Re-situating the story of grief and resistance within a home whose head is a contemporary landlord/property owner by day, the writing will focus on a dispute about memories of the dead, the treatment of the other, and the power of money in a nuclear family. Zeldin is renewing and refreshing the strand of work undertaken over the last decade with his trilogy of “The Inequalities”, seen around the world, which chronicled the lives of those caught up in the effects of the austerity measures in the UK. After two works focused on his own autobiography, including “The Confessions” seen in Athens last year, the playwright and director is turning to the Greek tragedy as a basis for a work set in Britain today. Instead of seeking to adapt the play into current contexts that might be “equivalent” to the political and military structures of the original, Zeldin is looking at a home beset by grief, struggling with the sharp edges of power dynamics – re-imagining the essence of the play into a contemporary British family. The tragedy is only a starting point, and the outcome may be almost unrecognisably linked to Antigone, but Sophocles’ play – and its original power – is the essential foundation of this new work.The text, once written, is set to be produced for the stage by the National Theatre in London.
Alexander Zeldin
On the residency
My aim for the residency – as a writer and theater maker – was to grapple with how an ancient, iconic character such as Antigone can speak to me very personally but also to our current world. I never look to retell the same stories that we already know: “Antigone”, “Othello” etc. I believe that for stories to be really true, they need to find a new shape each time. For this reason, after a long search and allowing myself to be inspired by the landscape of Greece, both physical and cultural, I found myself rethinking the main dynamic between state and individual/natural law in Antigone. Instead of imagining how the state acts on the individual through the family, the state is the family in my play. This is how I was able to find the resonance of the ancient in the now. Being in Greece always had something that opened me up to listening and creative freedom.

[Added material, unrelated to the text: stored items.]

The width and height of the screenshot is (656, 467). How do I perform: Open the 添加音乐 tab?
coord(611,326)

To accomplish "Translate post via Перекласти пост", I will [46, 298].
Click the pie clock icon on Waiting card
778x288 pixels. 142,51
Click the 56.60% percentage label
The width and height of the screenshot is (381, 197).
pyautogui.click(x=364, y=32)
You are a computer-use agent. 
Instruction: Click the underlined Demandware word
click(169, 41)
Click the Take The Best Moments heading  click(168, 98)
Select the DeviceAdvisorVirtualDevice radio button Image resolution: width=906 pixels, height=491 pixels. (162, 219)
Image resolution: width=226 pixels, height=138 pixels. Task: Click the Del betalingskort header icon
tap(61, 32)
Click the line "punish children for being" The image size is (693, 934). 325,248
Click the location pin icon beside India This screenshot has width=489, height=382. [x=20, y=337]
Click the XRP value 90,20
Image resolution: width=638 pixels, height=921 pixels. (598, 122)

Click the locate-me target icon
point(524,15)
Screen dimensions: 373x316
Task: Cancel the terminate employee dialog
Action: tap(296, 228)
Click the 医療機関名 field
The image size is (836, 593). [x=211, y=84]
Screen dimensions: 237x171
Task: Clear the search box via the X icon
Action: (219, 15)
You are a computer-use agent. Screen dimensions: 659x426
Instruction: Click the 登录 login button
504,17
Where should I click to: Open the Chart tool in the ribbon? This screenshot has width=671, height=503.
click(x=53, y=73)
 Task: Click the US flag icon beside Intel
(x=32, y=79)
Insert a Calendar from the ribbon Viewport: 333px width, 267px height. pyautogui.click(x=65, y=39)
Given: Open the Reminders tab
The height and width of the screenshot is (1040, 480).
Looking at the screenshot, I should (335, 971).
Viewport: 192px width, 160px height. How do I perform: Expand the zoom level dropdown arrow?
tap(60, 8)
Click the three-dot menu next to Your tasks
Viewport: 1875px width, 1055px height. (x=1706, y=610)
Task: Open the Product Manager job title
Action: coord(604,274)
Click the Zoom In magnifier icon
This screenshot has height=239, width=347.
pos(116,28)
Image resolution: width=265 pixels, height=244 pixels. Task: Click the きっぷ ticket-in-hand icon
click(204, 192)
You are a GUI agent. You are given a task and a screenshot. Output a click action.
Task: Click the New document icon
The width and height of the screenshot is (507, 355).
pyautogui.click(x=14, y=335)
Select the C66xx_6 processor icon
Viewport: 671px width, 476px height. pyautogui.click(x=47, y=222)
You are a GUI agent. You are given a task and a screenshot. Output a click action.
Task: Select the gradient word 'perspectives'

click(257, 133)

In Hydra, I would wake up at 5am and go to my laptop to start writing in the dark. The rare privilege of being so isolated on a Greek island in January was that the time was completely my own and I could make whatever I would of the day. Working straight through to lunch, I would then abandon the laptop for a long walk in the afternoon. If I had any remaining brainpower in the evening, I would continue to write, but more often than not I would read to prepare for the next morning. I would gather my thoughts while listening to the sea. By the end of the residency, I had completed the first full draft of the play.
Alongside my grappling with Antigone, it was fantastic to meet young artists from Athens – many of whom had seen my play “The Confessions” six months ago in the city. During my time in Greece in January/February, they gathered to see a filmed version of my play “LOVE”. The plan was for me to present the process of how I write and make work, but, in reality, this event was a valuable way to continue a shared conversation with audiences and artists. I hope that Greece will always remain a part of the making of my work and that the conversations will continue.Reading is of course an important part of writing. I reread Simon Critchley’s book “Tragedy, the Greeks and Us”. Beyond that, the reading and rereading that underpins this work for me has been of W. G. Sebald. For Sebald, contemporary tragedy creeps unexpectedly from memory, furrowing a path we didn’t know existed.
I also met with Iliana Dimadi for dramaturgical conversations, which continued after the residency when she and Konstantinos Tzathas visited my rehearsal room in London. We exchanged views on contemporary Greek dramaturgy of the family and how the “bio-state” was becoming a big concept. Their introducing me to this concept has been very helpful to the work.
Since the Onassis AiR residency, the play has been through further drafts. I have continued contextual research on modern families, on grief, on ownership and property. The National Theatre in London hosted a readthrough of one of the drafts with the actors and I received notes and ideas from various collaborators. I have also been working hard with fellow members of the creative team to establish the physical context of the play and how we will house the action on stage. More recently, the National Theatre hosted a two-week workshop – in this context I was visited by Konstantinos and Iliana. In the workshop, we worked through exercises and improvisations around the text. These improvisations are not so much about changing the text but about finding in the actors’ bodies a response to what I was trying to find in the writing. In turn, this will affect redrafting, and I am currently in the midst of what I think is draft four. The current task is trying to glue the story to the actors’ impression, and in doing so the hope is that the work will continue to deepen.There is still much more work to be done before our opening night in London in October, but my isolation in Greece was an important springboard for the beginnings of a complex project.